FGF23 is the largest of the 22 known FGFs and differs from others by its unique extended C-terminal domain. XLH patients have elevated circulating levels of FGF23, and  heterozygous mutations within a protease recognition site in the FGF23 gene cause a syndrome that phenocopies XLH, autosomal dominant hypophosphatemic rickets (ADHR). In ADHR, resistance to proteolytic cleavage of the FGF23 molecule presumably leads to delayed clearance and accumulation in the circulation. Furthermore, tumor induced osteomalacia (TIO), another disorder with a similar phenotype to XLH, has been found to be caused in many cases by tumor overproduction of FGF23 as a paraneoplastic syndrome.

V.P. Eswarakumar, Ph.D.

 

 

 

 

 

 

Finally, recessive mutations resulting in low intact circulating FGF23 levels cause tumoral calcinosis (TC), an unusual disorder in which serum P levels are elevated.  Thus these clinical observations have ascribed a novel role for FGFs, and FGF23 in particular, in phosphate homeostasis.

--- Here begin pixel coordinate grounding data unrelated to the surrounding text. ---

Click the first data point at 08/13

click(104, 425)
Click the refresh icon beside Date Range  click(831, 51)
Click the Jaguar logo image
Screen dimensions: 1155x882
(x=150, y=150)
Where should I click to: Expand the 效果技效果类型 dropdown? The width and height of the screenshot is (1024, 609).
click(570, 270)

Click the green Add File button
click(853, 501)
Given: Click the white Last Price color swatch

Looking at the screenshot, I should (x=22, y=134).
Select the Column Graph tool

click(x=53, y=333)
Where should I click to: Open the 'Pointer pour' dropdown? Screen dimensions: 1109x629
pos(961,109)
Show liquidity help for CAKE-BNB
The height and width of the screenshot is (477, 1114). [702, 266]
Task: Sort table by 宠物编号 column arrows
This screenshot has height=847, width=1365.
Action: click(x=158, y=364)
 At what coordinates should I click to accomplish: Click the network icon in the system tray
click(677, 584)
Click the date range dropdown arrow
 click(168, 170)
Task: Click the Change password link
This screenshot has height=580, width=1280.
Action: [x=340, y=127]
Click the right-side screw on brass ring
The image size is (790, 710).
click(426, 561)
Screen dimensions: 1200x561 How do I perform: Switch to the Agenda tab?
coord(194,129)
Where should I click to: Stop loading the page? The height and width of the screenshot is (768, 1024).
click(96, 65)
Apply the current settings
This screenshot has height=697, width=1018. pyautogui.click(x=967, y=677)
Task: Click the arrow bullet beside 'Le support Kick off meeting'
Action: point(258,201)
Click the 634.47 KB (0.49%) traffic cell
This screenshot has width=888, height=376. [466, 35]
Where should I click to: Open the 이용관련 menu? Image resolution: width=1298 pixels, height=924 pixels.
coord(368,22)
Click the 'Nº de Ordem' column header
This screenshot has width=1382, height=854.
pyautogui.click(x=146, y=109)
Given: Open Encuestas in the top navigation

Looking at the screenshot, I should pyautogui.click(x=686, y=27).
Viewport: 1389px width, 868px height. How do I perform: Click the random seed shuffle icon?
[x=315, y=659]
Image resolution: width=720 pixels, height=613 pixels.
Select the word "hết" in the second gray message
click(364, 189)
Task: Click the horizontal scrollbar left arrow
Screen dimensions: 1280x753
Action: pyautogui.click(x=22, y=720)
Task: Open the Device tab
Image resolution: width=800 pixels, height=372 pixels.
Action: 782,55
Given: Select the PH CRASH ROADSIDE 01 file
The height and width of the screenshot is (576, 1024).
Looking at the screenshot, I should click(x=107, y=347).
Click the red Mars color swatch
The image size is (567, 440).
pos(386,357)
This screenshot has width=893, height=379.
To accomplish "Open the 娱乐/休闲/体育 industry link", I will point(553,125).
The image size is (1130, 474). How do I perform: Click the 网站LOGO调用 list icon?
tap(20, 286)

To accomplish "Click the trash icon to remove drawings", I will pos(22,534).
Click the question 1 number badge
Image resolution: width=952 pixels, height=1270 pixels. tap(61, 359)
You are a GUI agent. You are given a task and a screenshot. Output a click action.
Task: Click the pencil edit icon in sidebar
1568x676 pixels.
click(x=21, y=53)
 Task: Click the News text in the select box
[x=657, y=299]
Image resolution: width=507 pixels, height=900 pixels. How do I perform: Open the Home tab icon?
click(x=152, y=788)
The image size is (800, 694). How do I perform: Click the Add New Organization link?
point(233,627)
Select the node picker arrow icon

However, little is known about the mode of action of FGF23, and the potential for translating new information from exploring these pathways to human diseases is great. 
   

The overall goals of this project are (1) To determine the cell signaling function of FGF23 via FGF receptors, (2) To determine the atomic structure of FGF23, (3) To explore the receptor specificity of FGF23 using murine models deficient in specific FGFR isoforms, (4) To generate new mouse models to explore the biological function of FGF23 in normal and disease conditions, and (5) To develop new pharmacological approaches using small molecule inhibitors of FGFR tyrosine kinase domain for the treatment of diseases caused by abnormal FGF23 function. Our goals will be accomplished by applying genetic, biochemical, structural and cell biological approaches, in the setting of a model human disease in which to carry forward subsequent translational application.